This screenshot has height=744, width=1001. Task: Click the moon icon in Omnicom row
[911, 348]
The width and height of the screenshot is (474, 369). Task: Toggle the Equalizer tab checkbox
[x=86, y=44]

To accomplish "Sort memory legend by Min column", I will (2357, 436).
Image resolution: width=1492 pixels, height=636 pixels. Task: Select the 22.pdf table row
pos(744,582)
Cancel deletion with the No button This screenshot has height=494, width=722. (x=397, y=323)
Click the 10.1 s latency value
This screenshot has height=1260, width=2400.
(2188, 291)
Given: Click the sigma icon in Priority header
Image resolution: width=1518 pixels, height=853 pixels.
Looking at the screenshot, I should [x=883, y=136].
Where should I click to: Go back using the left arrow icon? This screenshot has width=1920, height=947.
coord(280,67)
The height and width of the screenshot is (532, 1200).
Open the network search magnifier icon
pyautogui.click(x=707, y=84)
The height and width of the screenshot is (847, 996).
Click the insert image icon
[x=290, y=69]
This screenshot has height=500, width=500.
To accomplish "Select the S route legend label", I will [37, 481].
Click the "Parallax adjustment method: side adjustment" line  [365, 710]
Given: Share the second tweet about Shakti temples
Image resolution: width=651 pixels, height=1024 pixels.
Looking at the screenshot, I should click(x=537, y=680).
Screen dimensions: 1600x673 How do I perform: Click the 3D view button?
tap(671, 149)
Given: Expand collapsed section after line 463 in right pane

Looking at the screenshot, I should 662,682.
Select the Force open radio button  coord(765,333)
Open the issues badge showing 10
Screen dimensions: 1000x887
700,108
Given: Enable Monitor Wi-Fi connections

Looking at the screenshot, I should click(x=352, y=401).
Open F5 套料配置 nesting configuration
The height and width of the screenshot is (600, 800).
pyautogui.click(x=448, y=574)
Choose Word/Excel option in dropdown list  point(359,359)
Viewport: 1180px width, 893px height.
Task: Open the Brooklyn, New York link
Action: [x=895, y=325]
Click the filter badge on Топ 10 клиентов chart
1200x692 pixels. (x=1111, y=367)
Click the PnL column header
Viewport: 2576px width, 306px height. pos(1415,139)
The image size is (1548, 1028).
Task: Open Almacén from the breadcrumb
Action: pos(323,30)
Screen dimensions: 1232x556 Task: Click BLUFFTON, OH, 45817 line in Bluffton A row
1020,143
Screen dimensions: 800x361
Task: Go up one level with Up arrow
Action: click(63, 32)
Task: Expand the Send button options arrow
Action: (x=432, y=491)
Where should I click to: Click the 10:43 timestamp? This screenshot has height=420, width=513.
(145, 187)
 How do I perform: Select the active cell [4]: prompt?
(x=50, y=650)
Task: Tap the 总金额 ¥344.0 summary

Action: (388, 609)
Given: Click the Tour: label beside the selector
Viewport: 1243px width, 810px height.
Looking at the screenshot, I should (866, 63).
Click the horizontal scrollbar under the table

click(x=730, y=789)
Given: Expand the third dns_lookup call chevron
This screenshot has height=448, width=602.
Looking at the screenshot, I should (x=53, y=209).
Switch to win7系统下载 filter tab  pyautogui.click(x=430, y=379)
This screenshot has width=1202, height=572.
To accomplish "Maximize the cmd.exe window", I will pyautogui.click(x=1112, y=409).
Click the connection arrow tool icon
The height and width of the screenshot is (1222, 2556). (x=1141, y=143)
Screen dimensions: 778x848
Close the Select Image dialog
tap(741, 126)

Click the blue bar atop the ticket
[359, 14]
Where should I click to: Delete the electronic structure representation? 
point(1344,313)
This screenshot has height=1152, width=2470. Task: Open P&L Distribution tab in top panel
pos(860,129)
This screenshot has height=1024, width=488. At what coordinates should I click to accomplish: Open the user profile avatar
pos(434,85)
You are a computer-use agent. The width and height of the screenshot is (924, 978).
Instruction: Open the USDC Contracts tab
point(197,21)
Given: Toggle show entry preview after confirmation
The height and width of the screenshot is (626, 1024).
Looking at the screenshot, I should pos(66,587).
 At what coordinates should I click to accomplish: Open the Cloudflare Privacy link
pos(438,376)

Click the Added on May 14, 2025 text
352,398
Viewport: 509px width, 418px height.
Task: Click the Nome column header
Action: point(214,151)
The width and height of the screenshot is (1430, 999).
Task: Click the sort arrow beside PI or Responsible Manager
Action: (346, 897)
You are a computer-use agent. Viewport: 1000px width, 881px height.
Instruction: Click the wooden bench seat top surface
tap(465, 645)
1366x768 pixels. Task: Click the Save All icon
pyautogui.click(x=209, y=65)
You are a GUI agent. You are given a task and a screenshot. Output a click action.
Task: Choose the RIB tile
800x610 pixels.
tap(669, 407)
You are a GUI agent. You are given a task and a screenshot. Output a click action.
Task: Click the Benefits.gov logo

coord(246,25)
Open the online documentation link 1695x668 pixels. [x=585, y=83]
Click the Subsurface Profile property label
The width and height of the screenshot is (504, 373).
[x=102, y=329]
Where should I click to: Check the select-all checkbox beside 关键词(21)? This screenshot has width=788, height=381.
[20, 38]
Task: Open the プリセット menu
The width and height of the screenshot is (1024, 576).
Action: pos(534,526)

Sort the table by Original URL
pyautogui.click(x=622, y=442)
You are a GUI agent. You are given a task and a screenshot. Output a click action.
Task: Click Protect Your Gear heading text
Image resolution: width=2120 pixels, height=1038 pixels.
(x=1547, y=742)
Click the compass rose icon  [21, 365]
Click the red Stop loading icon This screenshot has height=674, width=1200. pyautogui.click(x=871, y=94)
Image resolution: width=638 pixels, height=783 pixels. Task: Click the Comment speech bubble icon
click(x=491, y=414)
* * * *
### DIRECTIONS
Find the number of lines above that hold the word "label", then write that number by itself.

### ANSWER TO THIS TASK
3